EXERCISE DETAILS: Could you print the full listing again, exactly as written?

RECORDS PROVIDED:
══════════
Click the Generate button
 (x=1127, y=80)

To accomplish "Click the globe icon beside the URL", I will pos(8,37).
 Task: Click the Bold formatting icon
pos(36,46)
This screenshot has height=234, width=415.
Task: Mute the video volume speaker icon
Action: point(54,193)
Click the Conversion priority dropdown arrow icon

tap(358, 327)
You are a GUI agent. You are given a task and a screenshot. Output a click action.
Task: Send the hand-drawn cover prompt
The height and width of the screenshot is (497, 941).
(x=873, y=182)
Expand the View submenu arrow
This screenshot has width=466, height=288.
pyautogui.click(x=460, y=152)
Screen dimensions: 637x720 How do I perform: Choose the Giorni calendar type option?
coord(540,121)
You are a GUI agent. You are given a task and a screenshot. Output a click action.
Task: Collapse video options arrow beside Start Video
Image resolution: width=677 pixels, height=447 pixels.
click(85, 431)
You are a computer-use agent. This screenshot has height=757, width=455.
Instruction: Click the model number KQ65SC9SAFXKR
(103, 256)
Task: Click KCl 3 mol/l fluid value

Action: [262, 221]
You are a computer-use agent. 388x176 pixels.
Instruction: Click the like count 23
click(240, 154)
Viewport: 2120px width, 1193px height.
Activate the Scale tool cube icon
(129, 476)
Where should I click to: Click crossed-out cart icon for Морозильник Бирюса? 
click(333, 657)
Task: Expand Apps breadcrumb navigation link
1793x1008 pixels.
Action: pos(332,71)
══════════
FINISHED EXERCISE:
Click the Generate button
 (x=1127, y=80)

To accomplish "Click the globe icon beside the URL", I will pos(8,37).
 Task: Click the Bold formatting icon
pos(36,46)
This screenshot has height=234, width=415.
Task: Mute the video volume speaker icon
Action: point(54,193)
Click the Conversion priority dropdown arrow icon

tap(358, 327)
You are a GUI agent. You are given a task and a screenshot. Output a click action.
Task: Send the hand-drawn cover prompt
The height and width of the screenshot is (497, 941).
(x=873, y=182)
Expand the View submenu arrow
This screenshot has width=466, height=288.
pyautogui.click(x=460, y=152)
Screen dimensions: 637x720 How do I perform: Choose the Giorni calendar type option?
coord(540,121)
You are a GUI agent. You are given a task and a screenshot. Output a click action.
Task: Collapse video options arrow beside Start Video
Image resolution: width=677 pixels, height=447 pixels.
click(85, 431)
You are a computer-use agent. This screenshot has height=757, width=455.
Instruction: Click the model number KQ65SC9SAFXKR
(103, 256)
Task: Click KCl 3 mol/l fluid value

Action: [262, 221]
You are a computer-use agent. 388x176 pixels.
Instruction: Click the like count 23
click(240, 154)
Viewport: 2120px width, 1193px height.
Activate the Scale tool cube icon
(129, 476)
Where should I click to: Click crossed-out cart icon for Морозильник Бирюса? 
click(333, 657)
Task: Expand Apps breadcrumb navigation link
1793x1008 pixels.
Action: pos(332,71)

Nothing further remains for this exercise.